What is expected
Rewrite the entries from the start up to and including the line with "Open the Макет", replacing "sidebar" with "side panel" and leaving everything else unchanged.

Listing
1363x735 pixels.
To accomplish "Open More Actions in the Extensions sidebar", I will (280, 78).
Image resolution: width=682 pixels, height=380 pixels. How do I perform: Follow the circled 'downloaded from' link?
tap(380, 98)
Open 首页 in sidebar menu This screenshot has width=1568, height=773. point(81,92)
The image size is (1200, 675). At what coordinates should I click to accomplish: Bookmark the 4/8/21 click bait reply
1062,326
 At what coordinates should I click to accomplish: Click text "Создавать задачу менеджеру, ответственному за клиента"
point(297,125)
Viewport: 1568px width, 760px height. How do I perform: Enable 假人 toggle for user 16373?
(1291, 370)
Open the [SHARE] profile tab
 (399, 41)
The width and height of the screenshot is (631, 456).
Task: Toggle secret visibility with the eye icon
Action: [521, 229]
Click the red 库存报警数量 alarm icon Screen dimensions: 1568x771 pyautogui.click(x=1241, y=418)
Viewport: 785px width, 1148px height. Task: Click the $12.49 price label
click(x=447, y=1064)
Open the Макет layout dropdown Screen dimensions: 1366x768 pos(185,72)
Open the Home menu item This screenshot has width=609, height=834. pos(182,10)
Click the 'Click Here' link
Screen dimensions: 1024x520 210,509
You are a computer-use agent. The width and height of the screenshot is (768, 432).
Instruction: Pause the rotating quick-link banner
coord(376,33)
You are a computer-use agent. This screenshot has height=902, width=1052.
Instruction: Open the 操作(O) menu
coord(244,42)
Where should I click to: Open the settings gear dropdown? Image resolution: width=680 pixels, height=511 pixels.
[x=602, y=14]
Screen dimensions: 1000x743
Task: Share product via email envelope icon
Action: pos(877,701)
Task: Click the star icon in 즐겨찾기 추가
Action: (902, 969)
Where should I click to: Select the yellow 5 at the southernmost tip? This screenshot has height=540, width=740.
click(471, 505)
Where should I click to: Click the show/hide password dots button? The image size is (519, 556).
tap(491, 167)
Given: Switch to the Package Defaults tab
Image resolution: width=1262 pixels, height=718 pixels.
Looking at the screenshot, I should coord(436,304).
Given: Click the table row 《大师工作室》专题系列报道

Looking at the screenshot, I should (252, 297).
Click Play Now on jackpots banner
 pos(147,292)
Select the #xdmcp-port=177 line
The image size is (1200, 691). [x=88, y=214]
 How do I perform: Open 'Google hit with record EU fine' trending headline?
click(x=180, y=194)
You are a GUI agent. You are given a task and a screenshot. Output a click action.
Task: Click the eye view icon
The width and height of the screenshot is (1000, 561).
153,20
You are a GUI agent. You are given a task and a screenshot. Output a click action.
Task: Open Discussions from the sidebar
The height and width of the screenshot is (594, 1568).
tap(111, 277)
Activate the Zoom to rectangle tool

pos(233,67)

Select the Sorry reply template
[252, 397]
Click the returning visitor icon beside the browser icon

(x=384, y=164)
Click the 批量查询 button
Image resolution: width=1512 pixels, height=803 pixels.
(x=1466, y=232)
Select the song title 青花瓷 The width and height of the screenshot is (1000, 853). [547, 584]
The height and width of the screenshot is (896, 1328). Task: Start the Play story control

Solution
1363x735 pixels.
To accomplish "Open More Actions in the Extensions side panel", I will (280, 78).
Image resolution: width=682 pixels, height=380 pixels. How do I perform: Follow the circled 'downloaded from' link?
tap(380, 98)
Open 首页 in side panel menu This screenshot has width=1568, height=773. point(81,92)
The image size is (1200, 675). At what coordinates should I click to accomplish: Bookmark the 4/8/21 click bait reply
1062,326
 At what coordinates should I click to accomplish: Click text "Создавать задачу менеджеру, ответственному за клиента"
point(297,125)
Viewport: 1568px width, 760px height. How do I perform: Enable 假人 toggle for user 16373?
(1291, 370)
Open the [SHARE] profile tab
 (399, 41)
The width and height of the screenshot is (631, 456).
Task: Toggle secret visibility with the eye icon
Action: [521, 229]
Click the red 库存报警数量 alarm icon Screen dimensions: 1568x771 pyautogui.click(x=1241, y=418)
Viewport: 785px width, 1148px height. Task: Click the $12.49 price label
click(x=447, y=1064)
Open the Макет layout dropdown Screen dimensions: 1366x768 pos(185,72)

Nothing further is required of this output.